Exercise instructions: Your job is to set down the stretch of entries that opens with the line containing "Task: Hide the" and closes with the line containing "Toggle the cloud". Keep both end lines, copy each exactly, and add nothing.

Source data:
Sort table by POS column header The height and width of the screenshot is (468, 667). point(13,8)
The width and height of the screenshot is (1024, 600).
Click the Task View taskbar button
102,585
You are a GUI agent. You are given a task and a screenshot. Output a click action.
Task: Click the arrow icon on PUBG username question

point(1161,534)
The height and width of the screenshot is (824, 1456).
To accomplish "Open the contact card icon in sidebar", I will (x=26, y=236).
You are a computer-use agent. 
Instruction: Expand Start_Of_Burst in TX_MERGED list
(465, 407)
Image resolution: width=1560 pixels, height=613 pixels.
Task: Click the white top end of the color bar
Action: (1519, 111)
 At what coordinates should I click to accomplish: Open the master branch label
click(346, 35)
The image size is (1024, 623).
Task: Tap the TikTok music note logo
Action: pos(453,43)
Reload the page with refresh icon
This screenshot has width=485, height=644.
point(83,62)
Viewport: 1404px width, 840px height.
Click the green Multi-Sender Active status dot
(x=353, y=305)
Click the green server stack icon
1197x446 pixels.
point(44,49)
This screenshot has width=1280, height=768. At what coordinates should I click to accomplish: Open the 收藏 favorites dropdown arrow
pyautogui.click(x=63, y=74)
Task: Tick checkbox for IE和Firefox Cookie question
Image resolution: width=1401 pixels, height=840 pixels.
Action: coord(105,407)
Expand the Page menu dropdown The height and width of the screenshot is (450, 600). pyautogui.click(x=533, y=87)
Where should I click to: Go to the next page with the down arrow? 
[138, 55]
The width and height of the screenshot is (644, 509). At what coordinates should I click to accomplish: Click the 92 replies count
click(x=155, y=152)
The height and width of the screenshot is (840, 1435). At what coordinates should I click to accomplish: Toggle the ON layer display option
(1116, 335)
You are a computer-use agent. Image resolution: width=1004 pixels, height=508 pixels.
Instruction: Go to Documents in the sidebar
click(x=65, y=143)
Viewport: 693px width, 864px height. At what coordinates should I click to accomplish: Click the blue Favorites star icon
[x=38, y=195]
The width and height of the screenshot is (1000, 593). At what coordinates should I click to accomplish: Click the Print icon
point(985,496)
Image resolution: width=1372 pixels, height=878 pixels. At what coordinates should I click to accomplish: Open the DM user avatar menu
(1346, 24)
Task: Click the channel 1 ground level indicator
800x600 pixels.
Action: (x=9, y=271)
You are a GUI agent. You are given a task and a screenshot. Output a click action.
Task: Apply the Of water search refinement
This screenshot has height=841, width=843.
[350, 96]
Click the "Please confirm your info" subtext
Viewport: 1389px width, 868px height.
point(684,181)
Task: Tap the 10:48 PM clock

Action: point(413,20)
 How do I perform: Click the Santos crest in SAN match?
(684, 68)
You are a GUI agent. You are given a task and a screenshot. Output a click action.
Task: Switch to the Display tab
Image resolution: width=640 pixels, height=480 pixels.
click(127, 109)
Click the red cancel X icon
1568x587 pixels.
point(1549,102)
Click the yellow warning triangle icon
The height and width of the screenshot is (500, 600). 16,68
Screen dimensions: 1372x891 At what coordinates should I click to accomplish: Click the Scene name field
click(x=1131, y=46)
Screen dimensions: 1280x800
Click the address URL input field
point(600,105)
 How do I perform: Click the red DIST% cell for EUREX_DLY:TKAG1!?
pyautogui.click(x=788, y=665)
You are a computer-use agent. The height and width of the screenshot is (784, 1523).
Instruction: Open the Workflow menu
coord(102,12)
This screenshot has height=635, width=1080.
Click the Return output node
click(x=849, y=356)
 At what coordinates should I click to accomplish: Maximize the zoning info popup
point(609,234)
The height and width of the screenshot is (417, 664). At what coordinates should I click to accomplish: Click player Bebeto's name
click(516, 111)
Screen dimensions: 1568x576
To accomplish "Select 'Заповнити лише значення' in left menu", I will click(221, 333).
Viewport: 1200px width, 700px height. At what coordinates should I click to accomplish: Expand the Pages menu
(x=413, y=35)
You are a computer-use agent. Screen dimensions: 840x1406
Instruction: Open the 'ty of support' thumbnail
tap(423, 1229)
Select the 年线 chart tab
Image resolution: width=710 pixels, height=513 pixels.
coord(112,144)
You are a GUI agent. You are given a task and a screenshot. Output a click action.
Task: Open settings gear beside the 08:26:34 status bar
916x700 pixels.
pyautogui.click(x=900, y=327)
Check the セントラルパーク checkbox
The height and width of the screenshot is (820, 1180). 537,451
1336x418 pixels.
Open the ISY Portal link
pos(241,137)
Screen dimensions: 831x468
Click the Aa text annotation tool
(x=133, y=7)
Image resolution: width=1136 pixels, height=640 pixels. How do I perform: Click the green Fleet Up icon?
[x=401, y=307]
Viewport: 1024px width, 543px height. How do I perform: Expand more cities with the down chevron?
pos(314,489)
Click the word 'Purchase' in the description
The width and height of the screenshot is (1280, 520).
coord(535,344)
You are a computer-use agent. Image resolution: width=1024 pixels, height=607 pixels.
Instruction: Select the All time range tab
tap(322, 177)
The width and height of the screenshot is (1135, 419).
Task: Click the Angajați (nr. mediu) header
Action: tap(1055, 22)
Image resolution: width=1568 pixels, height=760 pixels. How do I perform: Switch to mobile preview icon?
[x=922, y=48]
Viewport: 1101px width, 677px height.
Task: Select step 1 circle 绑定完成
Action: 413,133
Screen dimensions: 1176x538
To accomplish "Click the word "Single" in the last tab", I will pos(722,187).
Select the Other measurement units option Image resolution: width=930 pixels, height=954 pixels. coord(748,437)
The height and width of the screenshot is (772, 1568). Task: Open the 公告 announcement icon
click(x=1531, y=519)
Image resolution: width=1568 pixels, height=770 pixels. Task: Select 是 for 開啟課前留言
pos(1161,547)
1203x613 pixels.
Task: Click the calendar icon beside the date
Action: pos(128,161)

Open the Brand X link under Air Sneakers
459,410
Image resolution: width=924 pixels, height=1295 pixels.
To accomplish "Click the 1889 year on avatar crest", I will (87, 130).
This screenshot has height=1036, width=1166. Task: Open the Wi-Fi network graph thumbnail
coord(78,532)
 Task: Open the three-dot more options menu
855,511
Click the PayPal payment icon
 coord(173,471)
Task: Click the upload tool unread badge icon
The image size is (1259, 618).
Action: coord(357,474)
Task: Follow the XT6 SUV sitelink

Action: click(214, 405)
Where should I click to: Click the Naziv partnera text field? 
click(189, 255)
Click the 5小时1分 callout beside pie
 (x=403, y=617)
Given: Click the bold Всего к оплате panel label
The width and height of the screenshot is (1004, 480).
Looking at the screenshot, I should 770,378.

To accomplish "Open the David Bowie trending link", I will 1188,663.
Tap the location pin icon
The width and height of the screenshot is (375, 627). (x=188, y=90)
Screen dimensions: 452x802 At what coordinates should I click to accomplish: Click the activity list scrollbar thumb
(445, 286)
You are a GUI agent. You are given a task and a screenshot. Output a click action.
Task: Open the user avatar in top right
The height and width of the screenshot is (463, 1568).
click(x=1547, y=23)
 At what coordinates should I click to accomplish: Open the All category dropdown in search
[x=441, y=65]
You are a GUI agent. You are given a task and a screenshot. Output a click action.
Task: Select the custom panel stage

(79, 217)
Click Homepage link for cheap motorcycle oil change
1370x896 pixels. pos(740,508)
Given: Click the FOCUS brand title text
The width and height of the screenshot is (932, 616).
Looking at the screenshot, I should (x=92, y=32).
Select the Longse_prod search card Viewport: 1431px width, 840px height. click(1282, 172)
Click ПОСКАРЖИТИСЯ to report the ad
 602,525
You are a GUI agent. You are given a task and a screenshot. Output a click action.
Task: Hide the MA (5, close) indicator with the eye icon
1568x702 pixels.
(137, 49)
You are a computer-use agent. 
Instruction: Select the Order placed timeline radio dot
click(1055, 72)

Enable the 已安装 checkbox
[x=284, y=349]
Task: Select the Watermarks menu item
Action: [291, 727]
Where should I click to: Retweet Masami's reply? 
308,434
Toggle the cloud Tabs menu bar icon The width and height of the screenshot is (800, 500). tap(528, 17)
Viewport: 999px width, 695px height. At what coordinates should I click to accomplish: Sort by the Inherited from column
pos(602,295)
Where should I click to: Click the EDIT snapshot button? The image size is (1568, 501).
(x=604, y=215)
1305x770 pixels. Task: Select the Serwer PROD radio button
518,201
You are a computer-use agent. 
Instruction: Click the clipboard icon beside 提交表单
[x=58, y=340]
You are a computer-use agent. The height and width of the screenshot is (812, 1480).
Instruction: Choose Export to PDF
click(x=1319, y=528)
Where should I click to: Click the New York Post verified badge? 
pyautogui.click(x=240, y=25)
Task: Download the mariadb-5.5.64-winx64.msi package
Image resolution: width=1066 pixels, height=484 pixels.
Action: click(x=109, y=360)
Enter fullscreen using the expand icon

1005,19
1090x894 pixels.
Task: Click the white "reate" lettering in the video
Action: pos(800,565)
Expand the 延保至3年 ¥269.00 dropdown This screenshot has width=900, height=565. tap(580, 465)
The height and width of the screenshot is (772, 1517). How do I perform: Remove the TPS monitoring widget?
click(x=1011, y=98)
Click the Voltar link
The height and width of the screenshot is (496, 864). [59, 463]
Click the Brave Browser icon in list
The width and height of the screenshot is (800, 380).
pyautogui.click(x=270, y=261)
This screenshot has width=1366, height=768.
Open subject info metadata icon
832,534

Result for this exercise:
Task: Hide the MA (5, close) indicator with the eye icon
1568x702 pixels.
(137, 49)
You are a computer-use agent. 
Instruction: Select the Order placed timeline radio dot
click(1055, 72)

Enable the 已安装 checkbox
[x=284, y=349]
Task: Select the Watermarks menu item
Action: [291, 727]
Where should I click to: Retweet Masami's reply? 
308,434
Toggle the cloud Tabs menu bar icon The width and height of the screenshot is (800, 500). tap(528, 17)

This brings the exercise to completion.